Source passage below:

Hope, surrounded by friends and family, hosted a birthday party in his hometown of Calistoga to celebrate living one century.

“I don’t feel that I’m 100,” Hope said Sunday.

CBS13 first shared Hope’s full story in a three-part series that aired in May 2024, titled “What Hope can do.”

Though his birthday was filled with smiles, there were many days of Hope’s life that were darker. On some, he did not even know if he would make it to the next morning, let alone decades more.

“How did I get through this horrible, terrible hell to 100 years?” said Hope.

Just a child, Hope survived the Holodomor, a forced famine on the Ukrainian people that claimed millions of lives.

Then as a teenager, Hope was imprisoned at Dachau concentration camp in Germany for more than two years.

“No more man. Not a name. Zero. When you step in, you are a dead man,” said Hope.

Hope during every trial kept his grandfather’s words in his heart: “He always said, ‘patient. Patient,'” said Hope.

He survived the Holocaust after American forces liberated Dachau. Then, he truly lived after.

End of Source passage.
Data excerpts below:

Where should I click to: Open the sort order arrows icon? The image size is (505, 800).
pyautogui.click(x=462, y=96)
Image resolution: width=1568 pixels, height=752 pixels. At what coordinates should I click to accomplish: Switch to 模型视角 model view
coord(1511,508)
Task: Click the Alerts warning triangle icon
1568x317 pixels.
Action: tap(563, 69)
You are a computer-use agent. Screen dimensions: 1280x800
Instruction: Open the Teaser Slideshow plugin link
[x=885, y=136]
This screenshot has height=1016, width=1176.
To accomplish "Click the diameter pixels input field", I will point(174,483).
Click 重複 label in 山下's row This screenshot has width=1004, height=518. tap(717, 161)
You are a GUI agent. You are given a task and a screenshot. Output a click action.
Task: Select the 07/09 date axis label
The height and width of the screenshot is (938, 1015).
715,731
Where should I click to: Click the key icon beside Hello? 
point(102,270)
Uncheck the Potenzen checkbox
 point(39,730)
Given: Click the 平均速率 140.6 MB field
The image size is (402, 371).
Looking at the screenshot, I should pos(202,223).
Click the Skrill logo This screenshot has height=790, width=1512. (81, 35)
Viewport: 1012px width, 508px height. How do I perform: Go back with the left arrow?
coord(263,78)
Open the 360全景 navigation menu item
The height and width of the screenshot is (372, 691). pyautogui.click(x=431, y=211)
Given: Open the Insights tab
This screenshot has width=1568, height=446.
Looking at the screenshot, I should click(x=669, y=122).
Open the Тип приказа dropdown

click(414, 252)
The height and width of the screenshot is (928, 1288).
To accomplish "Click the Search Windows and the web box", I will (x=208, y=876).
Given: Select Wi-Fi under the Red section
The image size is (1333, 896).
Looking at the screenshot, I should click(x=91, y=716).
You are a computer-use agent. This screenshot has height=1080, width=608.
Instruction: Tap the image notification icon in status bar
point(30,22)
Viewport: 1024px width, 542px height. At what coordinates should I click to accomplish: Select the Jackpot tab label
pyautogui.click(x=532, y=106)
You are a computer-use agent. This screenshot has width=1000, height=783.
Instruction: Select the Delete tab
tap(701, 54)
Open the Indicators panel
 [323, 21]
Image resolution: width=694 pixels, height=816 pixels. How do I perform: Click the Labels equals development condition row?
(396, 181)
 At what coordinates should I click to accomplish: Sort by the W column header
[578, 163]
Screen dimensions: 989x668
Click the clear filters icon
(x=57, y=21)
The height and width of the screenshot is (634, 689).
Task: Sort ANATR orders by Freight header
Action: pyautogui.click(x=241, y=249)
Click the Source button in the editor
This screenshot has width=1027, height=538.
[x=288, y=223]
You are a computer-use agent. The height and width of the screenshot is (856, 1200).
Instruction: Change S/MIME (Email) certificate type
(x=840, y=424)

End of Data excerpts.

**Work task A:** Reproduce word for word the part of the article about Hope's 100th birthday starting at "Though his birthday" and ending at "millions of lives.".
**Work task B:** In the article about Hope's 100th birthday, condense the paragraph that begins "Though his birthday was filled with smiles" into a single shorter sentence that keeps its main facts.
**Work task C:** Extend the article about Hope's 100th birthday, picking up after its final sentence.
The listing is separate material with no connection to the article about Hope's 100th birthday.

**Answer A:**
Though his birthday was filled with smiles, there were many days of Hope’s life that were darker. On some, he did not even know if he would make it to the next morning, let alone decades more.

“How did I get through this horrible, terrible hell to 100 years?” said Hope.

Just a child, Hope survived the Holodomor, a forced famine on the Ukrainian people that claimed millions of lives.

**Answer B:** Despite a cheerful birthday, Hope lived through many darker days, some when he did not know if he would survive until morning, let alone for decades more.

**Answer C:**
“For him to do what he did, it’s something beyond himself. Very difficult,” said George, Nick Hope’s son. “And for him, he doesn’t hang on. That’s the beautiful thing he wants to keep moving forward. I believe for him to be 100, his famous saying is, ‘Just keep going.'”

George is one of Hope’s three children.

After World War II ended, Hope found a new life in marrying his wife Nadia, also a Holocaust survivor.

They lived for some time in Germany after the war, then eventually settled in Calistoga.

Hope worked to the age of 97 and retired a renowned Napa Valley builder.

If there is anything that defines his life more than hope, it’s faith and forgiveness.

“It helps me to live whole life, to 100 years old. God says, ‘Forgive and be forgiven,'” said Hope.

The family is raising money in an online fundraiser with the goal of sending Hope back to Dachau for the 80th commemoration of the camp’s liberation in April 2025.